Here is some context:
{summary}
Q: What does the start-up company Pentera do and who invested in it?
A:"""


response = openai.Completion.create(
    prompt=prompt,
    temperature=0,
    max_tokens=500,
    model="text-davinci-003"
)
print(response["choices"][0]["text"].strip(" \n"))

Pentera is a start-up company in the field of Cybersecurity with headquarters in Petah Tikva, Israel. The investors in the company are AWZ Ventures, Blackstone, and Insight Partners.

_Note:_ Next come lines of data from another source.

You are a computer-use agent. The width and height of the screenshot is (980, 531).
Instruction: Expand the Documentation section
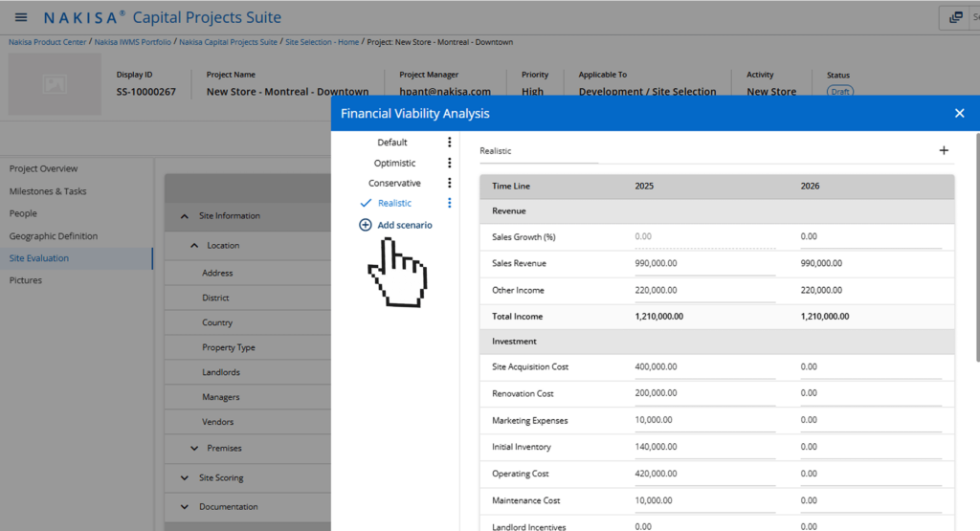pos(185,507)
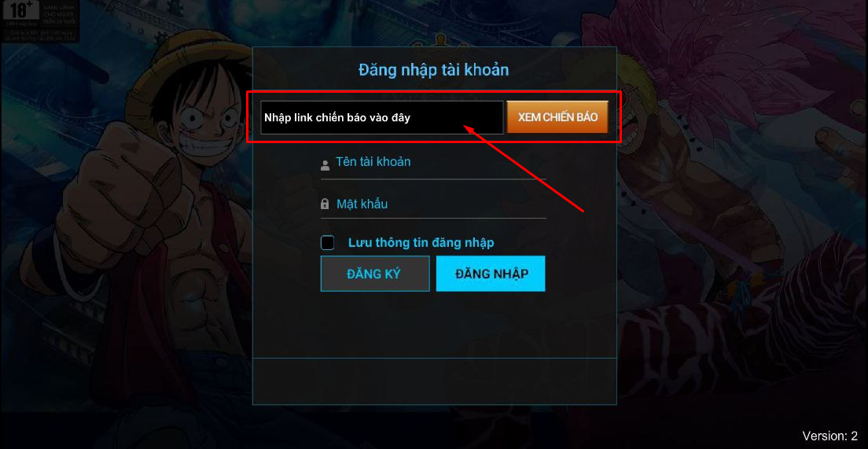Click the ĐĂNG KÝ register button
Screen dimensions: 868x449
375,274
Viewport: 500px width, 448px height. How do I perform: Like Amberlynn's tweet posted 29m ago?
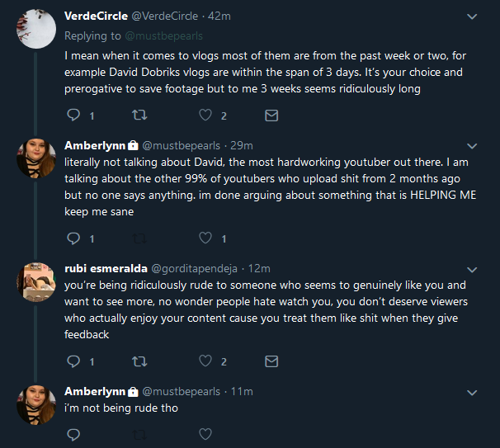click(205, 238)
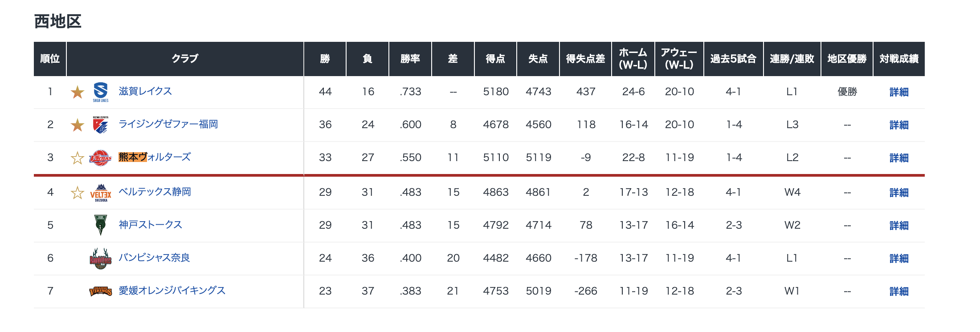Viewport: 980px width, 332px height.
Task: Sort table by 勝率 column header
Action: (410, 59)
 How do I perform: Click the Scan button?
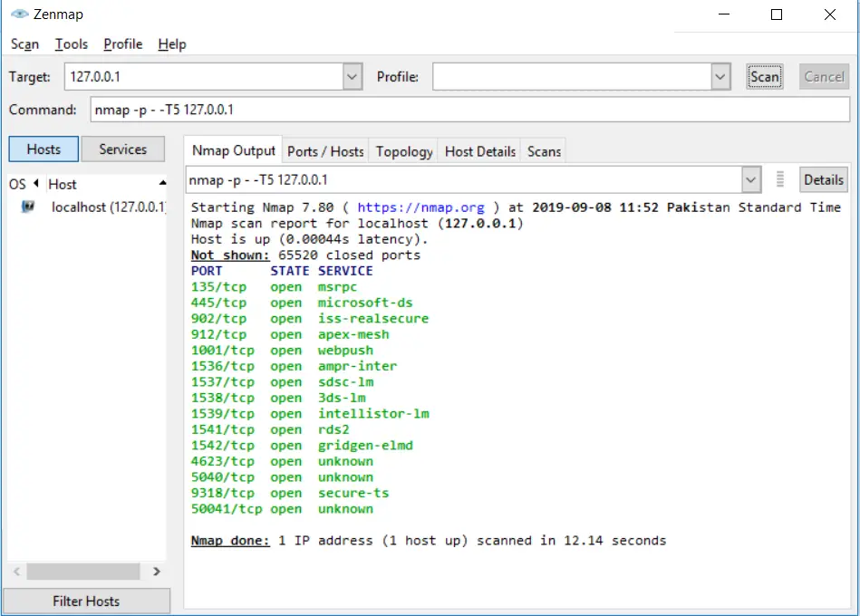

Nice! Let's clean this all up by creating a function that wraps all the functions together. Note how this is pretty limited due to our data, but hopefully you can see how this is generalizable to your own data sets and prompts, each situation will be different!

In [265]:
def embed_prompt_lookup():
    # initial question
    question = input("What question do you have about a Unicorn company? ")
    # Get embedding
    prompt_embedding = get_embedding(question)
    # Get prompt similarity with embeddings
    # Note how this will overwrite the prompt similarity column each time!
    df["prompt_similarity"] = df['embedding'].apply(lambda vector: vector_similarity(vector, prompt_embedding))

    # get most similar summary
    summary = df.nlargest(1,'prompt_similarity').iloc[0]['summary'] 

    prompt = f"""Only answer the question below if you have 100% certainty of the facts, use the context below to answer.
            Here is some context:
            {summary}
            Q: {question}
            A:"""


    response = openai.Completion.create(
        prompt=prompt,
        temperature=0,
        max_tokens=500,
        model="text-davinci-003"
    )
    print(response["choices"][0]["text"].strip(" \n"))

In [266]:
embed_prompt_lookup()

Momenta is a company in the field of Artificial Intelligence with headquarters in Beijing, China.